Opened 6 months ago

Last modified 5 months ago

#31255 new Cleanup/optimization

Migrations create a redundant RemoveField operation when deleting 2 models with related fields.

Reported by: Panagis Alisandratos Owned by:
Component: Migrations Version: master
Severity: Normal Keywords: migration, optimizer
Cc: Markus Holtermann, Andriy Sokolovskiy, Shai Berger Triage Stage: Accepted
Has patch: no Needs documentation: no
Needs tests: no Patch needs improvement: no
Easy pickings: no UI/UX: no

Description

class ModelA(models.Model):
    field1 = models.BooleanField(default=False)
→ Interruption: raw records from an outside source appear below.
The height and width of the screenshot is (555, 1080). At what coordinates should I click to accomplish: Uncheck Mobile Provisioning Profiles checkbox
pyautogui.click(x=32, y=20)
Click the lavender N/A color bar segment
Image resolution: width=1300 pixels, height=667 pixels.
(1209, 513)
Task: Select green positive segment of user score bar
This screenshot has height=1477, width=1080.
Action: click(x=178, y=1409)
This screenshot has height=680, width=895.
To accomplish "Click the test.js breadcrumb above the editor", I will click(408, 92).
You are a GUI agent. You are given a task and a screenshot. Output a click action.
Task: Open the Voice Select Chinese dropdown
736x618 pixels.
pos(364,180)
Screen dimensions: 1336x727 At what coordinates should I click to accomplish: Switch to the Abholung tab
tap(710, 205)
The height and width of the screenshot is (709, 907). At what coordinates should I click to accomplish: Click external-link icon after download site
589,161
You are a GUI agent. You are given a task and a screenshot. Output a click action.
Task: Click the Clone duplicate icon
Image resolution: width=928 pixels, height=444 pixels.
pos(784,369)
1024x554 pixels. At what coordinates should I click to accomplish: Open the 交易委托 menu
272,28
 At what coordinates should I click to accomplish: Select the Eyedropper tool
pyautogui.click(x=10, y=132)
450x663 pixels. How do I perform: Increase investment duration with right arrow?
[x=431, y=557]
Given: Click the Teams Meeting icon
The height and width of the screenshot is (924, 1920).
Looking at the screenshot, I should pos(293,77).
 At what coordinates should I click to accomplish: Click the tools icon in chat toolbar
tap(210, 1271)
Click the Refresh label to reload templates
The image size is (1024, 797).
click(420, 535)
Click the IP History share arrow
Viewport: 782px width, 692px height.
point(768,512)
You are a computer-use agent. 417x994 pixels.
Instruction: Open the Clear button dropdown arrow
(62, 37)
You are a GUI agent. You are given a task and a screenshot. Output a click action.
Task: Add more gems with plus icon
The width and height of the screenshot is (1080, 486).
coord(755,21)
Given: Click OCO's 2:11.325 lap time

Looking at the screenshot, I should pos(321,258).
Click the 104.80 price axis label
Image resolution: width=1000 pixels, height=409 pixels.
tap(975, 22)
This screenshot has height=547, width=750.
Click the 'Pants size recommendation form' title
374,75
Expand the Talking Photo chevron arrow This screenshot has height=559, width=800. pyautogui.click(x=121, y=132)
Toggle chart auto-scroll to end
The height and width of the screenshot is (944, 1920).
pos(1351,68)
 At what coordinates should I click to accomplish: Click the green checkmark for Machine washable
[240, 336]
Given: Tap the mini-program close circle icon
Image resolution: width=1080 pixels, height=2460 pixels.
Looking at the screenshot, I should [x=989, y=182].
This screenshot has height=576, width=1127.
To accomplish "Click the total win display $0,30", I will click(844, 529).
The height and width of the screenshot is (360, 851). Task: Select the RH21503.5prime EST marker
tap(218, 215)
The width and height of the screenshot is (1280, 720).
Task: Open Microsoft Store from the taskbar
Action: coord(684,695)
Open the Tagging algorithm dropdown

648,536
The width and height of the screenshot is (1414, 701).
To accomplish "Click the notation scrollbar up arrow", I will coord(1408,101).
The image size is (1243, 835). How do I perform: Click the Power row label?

class ModelB(models.Model):
    another_field1 = models.TextField(blank=True)
    field1 = models.BooleanField(default=False)
    related_field = models.ForeignKey(ModelA, on_delete=models.CASCADE)

class ModelC(models.Model):
    another_field1 = models.TextField(blank=True)
    related_field = models.ForeignKey(ModelA, on_delete=models.CASCADE)

Removing ModelB and ModelC yields the following migration:

class Migration(migrations.Migration):

    dependencies = [
        ('analyzer', '0149_modela_modelb_modelc'),
    ]

    operations = [
        migrations.RemoveField(
            model_name='modelc',
            name='related_field',
        ),
        migrations.DeleteModel(
            name='ModelB',
        ),
        migrations.DeleteModel(
            name='ModelC',
        ),
    ]

It is unclear whether the RemoveField operation is redundant or if a RemoveField operation for ModelB is missing.

I've confirmed that the RemoveField operation for ModelB is part of the unoptimized operations set.

Change History (18)

comment:1 Changed 6 months ago by Panagis Alisandratos

Summary: Migration optimizer retains a 1 RemoveField for FK when deleting 2 modelsMigration optimizer retains 1 RemoveField for FK when deleting 2 models

comment:2 Changed 6 months ago by Panagis Alisandratos

Summary: Migration optimizer retains 1 RemoveField for FK when deleting 2 modelsMigration optimizer removes 1 RemoveField for FK when deleting 2 models

comment:3 Changed 6 months ago by felixxm

Cc: Markus Holtermann Andriy Sokolovskiy Shai Berger added
Summary: Migration optimizer removes 1 RemoveField for FK when deleting 2 modelsMigrations create a redundant RemoveField operation when deleting 2 models with related fields.
Triage Stage: UnreviewedAccepted
Version: 2.2master

IMO, RemoveField is redundant in this case (see #24061 with a related discussion).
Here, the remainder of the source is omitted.